> TRECHO DE ORIGEM
* * *

A nossa menina desconfia de amores longos mas conserva a lembrança aquecida de Natais em família sem mortos e sabe bem o que realmente importa na vida. Ela também sabe que não ver alguém podendo ver dói menos do que dói não ver alguém por não existir mais. Ou o alguém ou o motivo. Ou por nunca ter existido, entre elos e abismos. Mas ela morre de medo de borboletas. Não renascer é um fardo que só quem vive no casulo conhece.

Termino o livro com a nossa menina enfim livre após a última facada e eu atônita pensando e sentindo gratidão. Em “O Peso do Pássaro Morto”, Aline nos presenteia com uma prosa feminista e feminina em forma e essência, que não faz concessão a qualquer imposição que nos masculiniza e brutaliza. Ela nos lembra que força e delicadeza andam juntas. Nunca soube que socos pudessem vir em forma de poesia carinhosa. Mas de fato muitas vezes viver mulher é sobre isso: ressignificar porradas. Obrigada, Mary, por ter sido o passarinho que me contou. Obrigada, Aline por tanta beleza.

* * *

> MATERIAL

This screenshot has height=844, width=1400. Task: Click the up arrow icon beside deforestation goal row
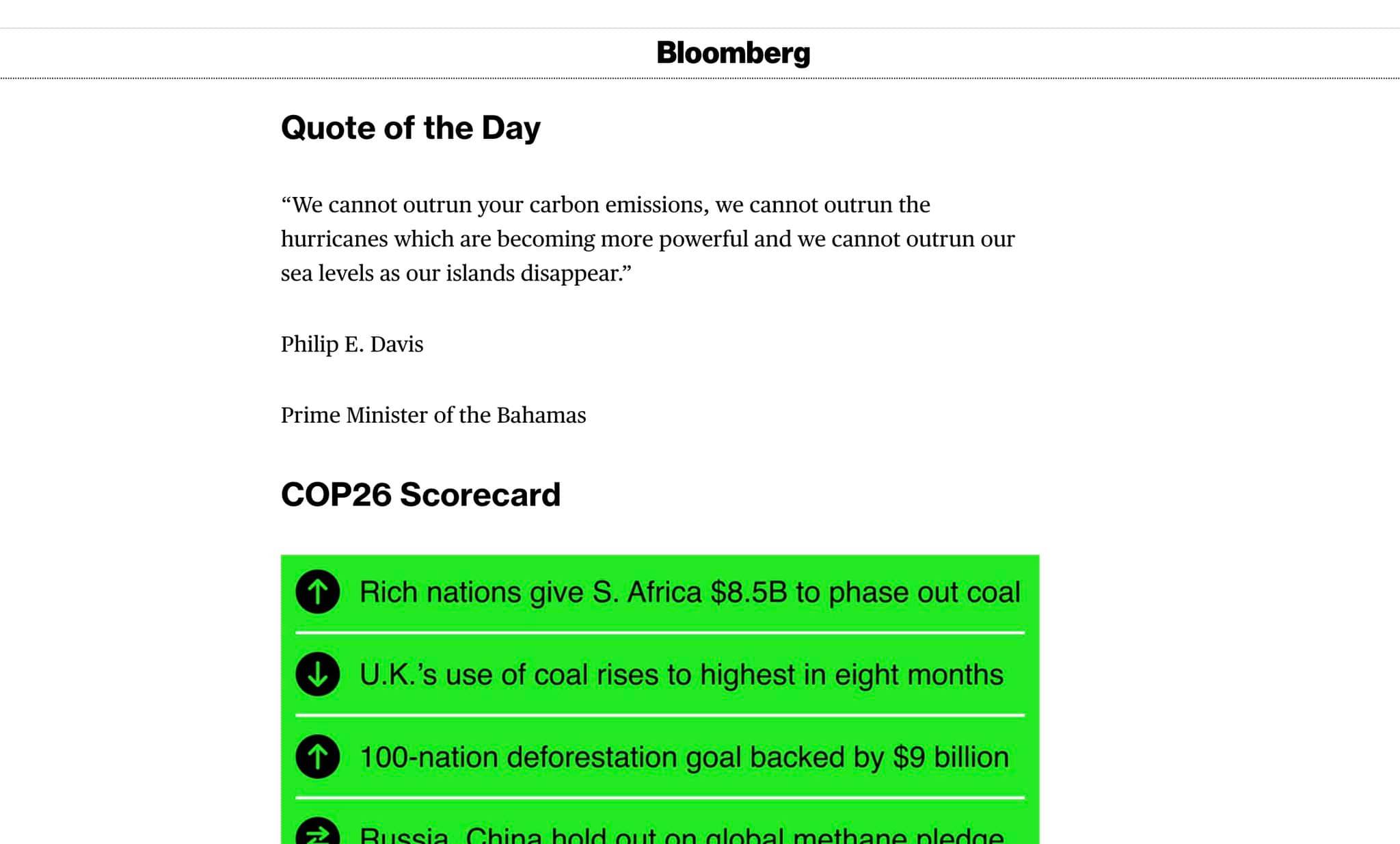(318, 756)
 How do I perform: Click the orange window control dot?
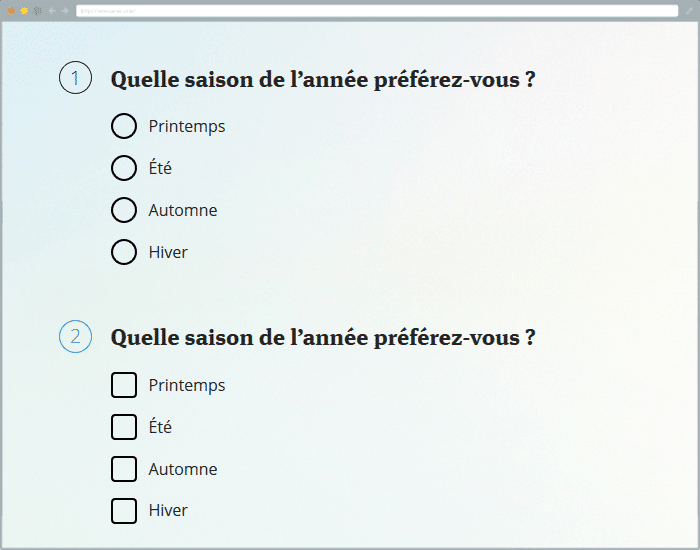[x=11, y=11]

* * *

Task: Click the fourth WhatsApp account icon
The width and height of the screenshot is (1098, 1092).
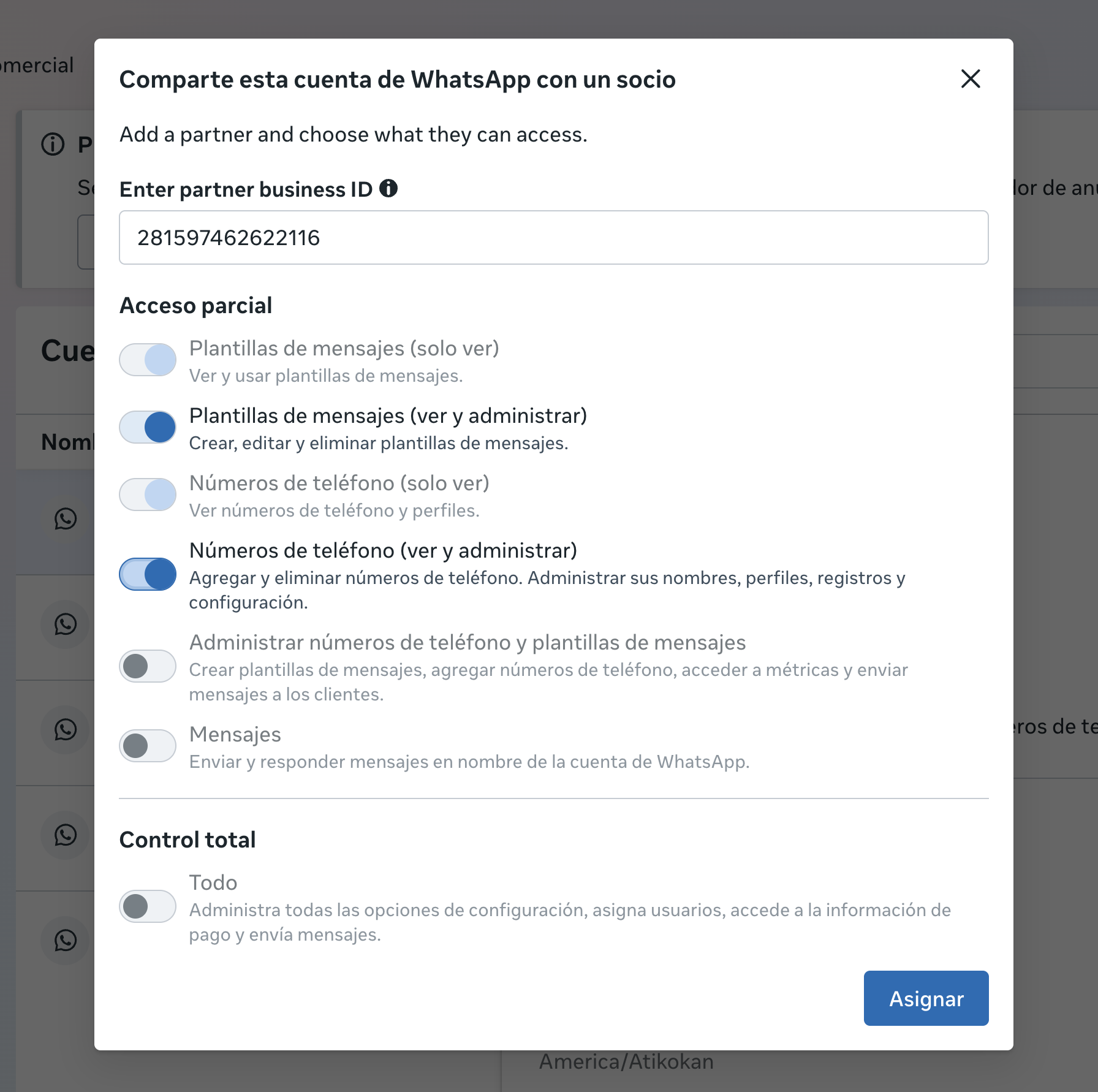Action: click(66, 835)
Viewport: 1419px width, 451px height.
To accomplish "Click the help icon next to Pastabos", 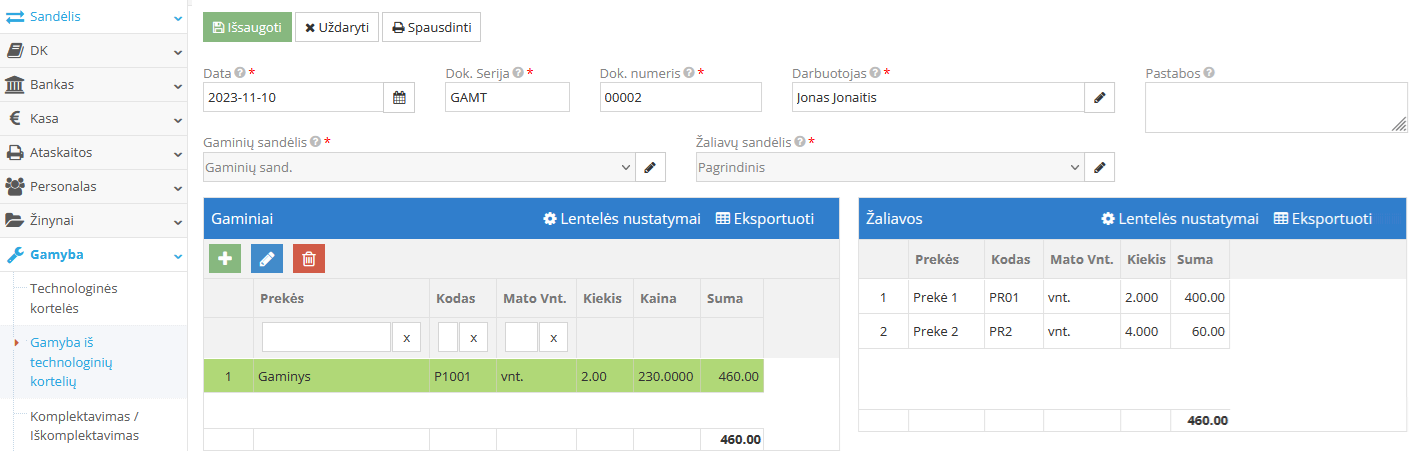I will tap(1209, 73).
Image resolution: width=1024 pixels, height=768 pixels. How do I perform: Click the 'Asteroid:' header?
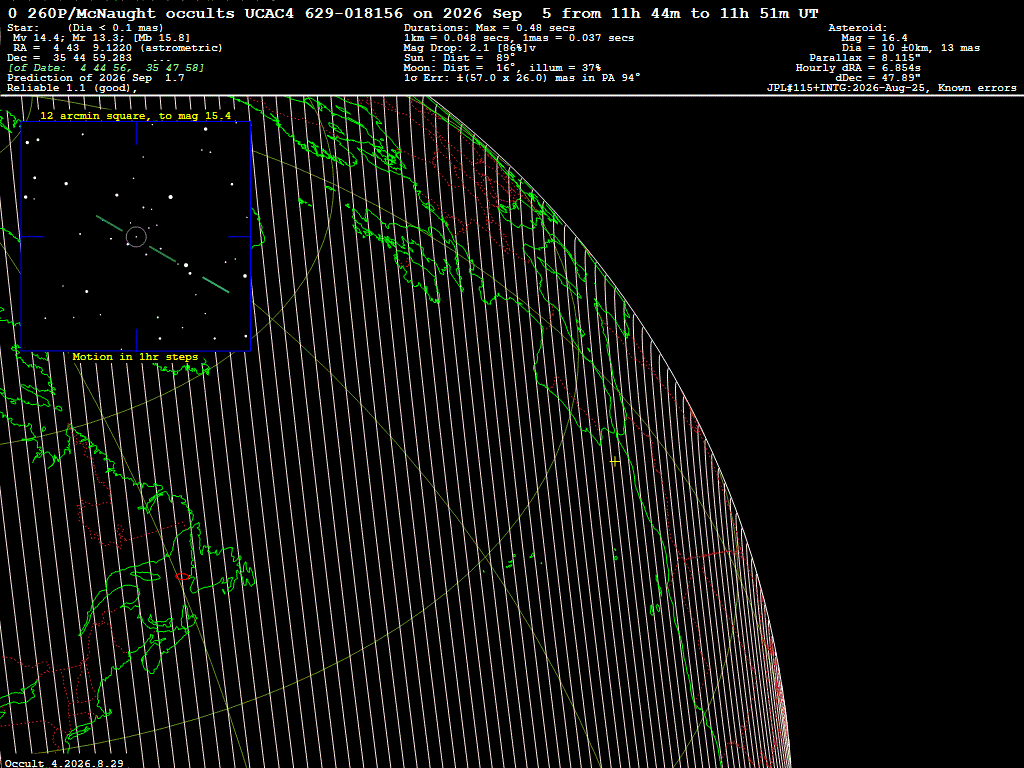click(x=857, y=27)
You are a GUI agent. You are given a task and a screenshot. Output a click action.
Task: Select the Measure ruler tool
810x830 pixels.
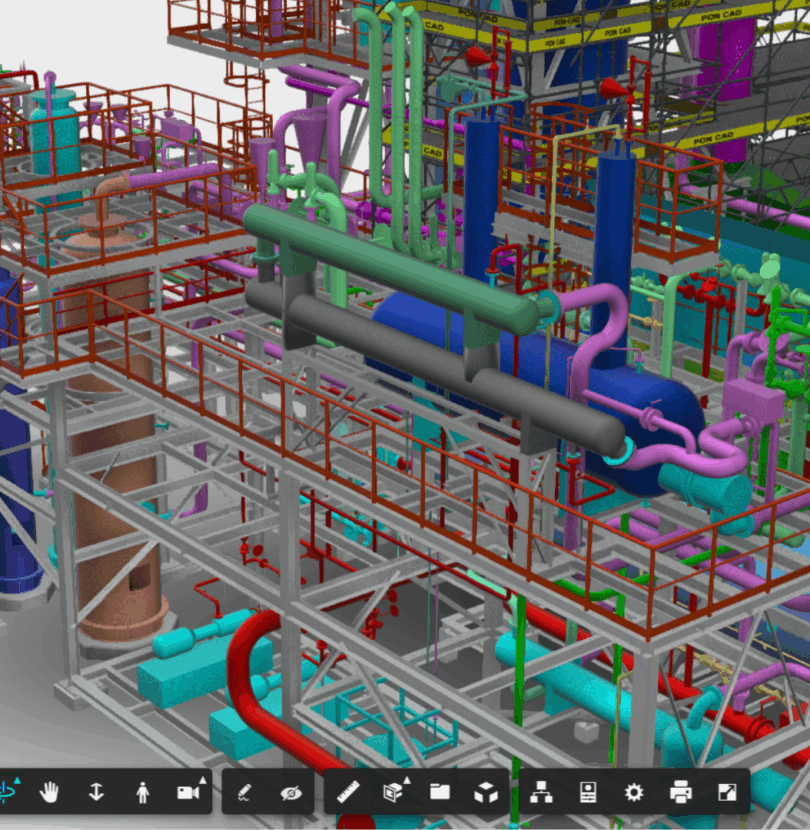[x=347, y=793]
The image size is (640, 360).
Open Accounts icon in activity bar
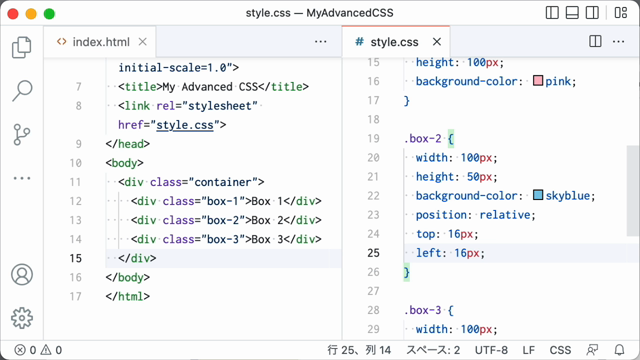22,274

* * *

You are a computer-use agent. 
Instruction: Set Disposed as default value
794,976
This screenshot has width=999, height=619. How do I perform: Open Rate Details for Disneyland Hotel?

* * *

> OBJETIVOS
(1) Liste todas as palavras do trecho de origem que nomeiam animais, incluindo as do título do livro.
(2) Conforme o trecho de origem, quais duas qualidades andam juntas?
(3) Atualize o trecho de origem desde "A nossa menina desconfia" até "no casulo conhece.", inclusive, trocando "borboletas" por "mariposas".

> RESPOSTAS DAS TAREFAS
(1) Pássaro, borboletas, passarinho

(2) Força e delicadeza.

(3)
A nossa menina desconfia de amores longos mas conserva a lembrança aquecida de Natais em família sem mortos e sabe bem o que realmente importa na vida. Ela também sabe que não ver alguém podendo ver dói menos do que dói não ver alguém por não existir mais. Ou o alguém ou o motivo. Ou por nunca ter existido, entre elos e abismos. Mas ela morre de medo de mariposas. Não renascer é um fardo que só quem vive no casulo conhece.